Kulüp Yöneticisi Cuma Çilek ve Antrenör Abdullah Bayram, engelli raporlarında yaşanan sıkıntılara dikkat çekerek “Batman’da inanıyorum ki engelli olmamasına rağmen, engelli raporu alanlar da vardır. Toplumda, umutsuzluğa sürüklenen bazı kişiler, iş alımları, bakıcı maaşlarına bakıp engellilerin hayatlarına özenerek rapor alma yoluna gidebiliyor. Yani engelsiz engelliler var. Bununla ilgili kaygılarımızı zamanında dile getirmiştik. Yüzde 48’lik engelli raporu alan insanın, 2 ay sonra sağlam raporu aldığını ve iki raporu birden taşıdığını dahi görebilirsiniz. Kolum olmamasına rağmen 2010 yılında girdiğim heyette bana yüzde 34 engelli raporu verirken, sağlam adama yüzde 56 rapor verdiler. Şikâyet ettim ama bunlar her gün yaşanıyor” ortak açıklamasını yapıyor.
BEDENSEL ENGELLİ ABİ-KARDEŞ, AYNI POTADA
Doğuştan engelli abi-kardeşi tanıyoruz sohbetimizin devamında. Mazlum Çiftçi 16, Abisi Mesut Çiftçi ise 24 yaşında. İkisi de aynı kulüpte basketbol maçlarına çıkıyor. Mazlum, okullara engelli asansörü isterken, abisi Mesut Çiftçi ise “Bir okulda hizmetli olarak çalışıyorum. Çalıştığım okul dahi engelli erişimine uygun değil. Bedensel engellilerin hiçbir işi yapamayacağını düşünüyorlar. Mesela bana, okulun bahçesinde günde 5–10 dakika nöbet tutturuyorlar. Bu, vücudu sağlam insanlar için belki avantajdır ama benim hoşuma gitmiyor. Sanırım başka bir işi yapamayacağımı sanıyorlar. Oysa ben daha fazlasını yapabilirim. Açıktan üniversiteyi okuyorum, mezun olduktan sonra bir üst kadroya geçip daha fazla iş yapmak istiyorum” diyor.
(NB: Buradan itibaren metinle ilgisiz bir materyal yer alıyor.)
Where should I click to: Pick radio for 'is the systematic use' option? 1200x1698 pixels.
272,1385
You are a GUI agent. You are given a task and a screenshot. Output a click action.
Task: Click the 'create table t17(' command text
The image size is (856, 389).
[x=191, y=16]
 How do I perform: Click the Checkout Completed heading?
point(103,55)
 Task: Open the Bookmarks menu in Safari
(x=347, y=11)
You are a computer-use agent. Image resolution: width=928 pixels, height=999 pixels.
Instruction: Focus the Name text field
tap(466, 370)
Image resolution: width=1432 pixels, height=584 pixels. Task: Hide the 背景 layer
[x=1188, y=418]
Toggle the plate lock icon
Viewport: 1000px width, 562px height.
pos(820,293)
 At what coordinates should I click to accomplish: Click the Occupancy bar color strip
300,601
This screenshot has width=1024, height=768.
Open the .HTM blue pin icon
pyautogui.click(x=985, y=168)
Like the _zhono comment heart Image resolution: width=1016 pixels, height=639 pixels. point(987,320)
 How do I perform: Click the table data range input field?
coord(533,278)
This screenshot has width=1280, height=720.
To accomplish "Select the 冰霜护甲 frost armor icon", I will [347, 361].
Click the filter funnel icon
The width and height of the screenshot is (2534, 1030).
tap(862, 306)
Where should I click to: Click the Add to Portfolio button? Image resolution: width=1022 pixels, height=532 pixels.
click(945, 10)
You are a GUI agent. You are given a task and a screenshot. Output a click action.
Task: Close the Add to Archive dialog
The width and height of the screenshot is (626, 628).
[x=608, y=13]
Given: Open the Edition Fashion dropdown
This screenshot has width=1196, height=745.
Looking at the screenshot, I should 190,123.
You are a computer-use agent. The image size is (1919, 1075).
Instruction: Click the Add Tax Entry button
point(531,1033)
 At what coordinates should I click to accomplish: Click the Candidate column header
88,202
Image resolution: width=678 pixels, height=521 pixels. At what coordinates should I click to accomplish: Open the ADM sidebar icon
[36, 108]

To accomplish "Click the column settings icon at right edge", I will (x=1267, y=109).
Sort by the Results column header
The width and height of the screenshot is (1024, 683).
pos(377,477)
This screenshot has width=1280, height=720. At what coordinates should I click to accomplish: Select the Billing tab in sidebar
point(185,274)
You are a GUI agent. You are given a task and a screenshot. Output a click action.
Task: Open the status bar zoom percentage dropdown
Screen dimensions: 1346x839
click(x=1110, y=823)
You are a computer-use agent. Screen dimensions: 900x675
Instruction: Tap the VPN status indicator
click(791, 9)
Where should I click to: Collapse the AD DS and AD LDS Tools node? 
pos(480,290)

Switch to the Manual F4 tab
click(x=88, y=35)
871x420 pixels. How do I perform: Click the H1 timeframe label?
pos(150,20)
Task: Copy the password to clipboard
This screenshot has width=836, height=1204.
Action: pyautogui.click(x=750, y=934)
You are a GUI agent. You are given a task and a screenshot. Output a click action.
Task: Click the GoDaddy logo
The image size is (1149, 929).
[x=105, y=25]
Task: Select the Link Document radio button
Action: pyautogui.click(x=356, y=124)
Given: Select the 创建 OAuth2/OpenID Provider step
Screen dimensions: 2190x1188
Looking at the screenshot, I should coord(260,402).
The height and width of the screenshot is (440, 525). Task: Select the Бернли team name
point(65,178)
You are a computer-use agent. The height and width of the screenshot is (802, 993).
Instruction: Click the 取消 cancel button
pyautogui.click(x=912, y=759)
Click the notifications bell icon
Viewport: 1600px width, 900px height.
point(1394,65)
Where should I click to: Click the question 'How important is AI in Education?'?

“DERNEKLE TANIŞMADAN ÖNCE EVDEN ÇIKMAZDIM”
Tekerlekli sandalye kullanan Dernek Üyesi Mekiye Ay, dernekle tanışmadan önce kendini hayattan soyutladığını ama dernekle tanıştıktan sonra arkadaşlıklar kurduğunu açıklıyor.
“ENGELLİ VÜCUDUNDAN UTANIRDI AMA ŞİMDİ BAŞARILI BİR BASKETÇİ”
16 yaşındaki İkram Öztekin, geçirdiği kaza sonucu sakat kaldığını ve ilk zamanlar utanıp sıkılmasına rağmen dernekle tanıştıktan sonra basketbola merak saldığını ve başarılı bir basketçi olduğunu belirtiyor. Antrenör Bayram da İkram’ın başarısından bahsederek, küçük futbolcuyu Milli Takıma göndereceklerini belirtiyor.
TREN KAZASI, MELEK’İ ENGELLİ YAPTI
25 yaşındaki Melek Biçen, 2011 yılında Batman’ın Sere Tabla olarak bilinen semtinde tren çarpması sonucu ayağından sakatlandığını ve protez taktıktan sonra dernekle tanışarak hayatına devam ettiğini anlatıyor.
Sohbetimiz, 13 yaşındaki Enes Tiryaki ve diğer konukların öykülerinden sonra sona eriyor.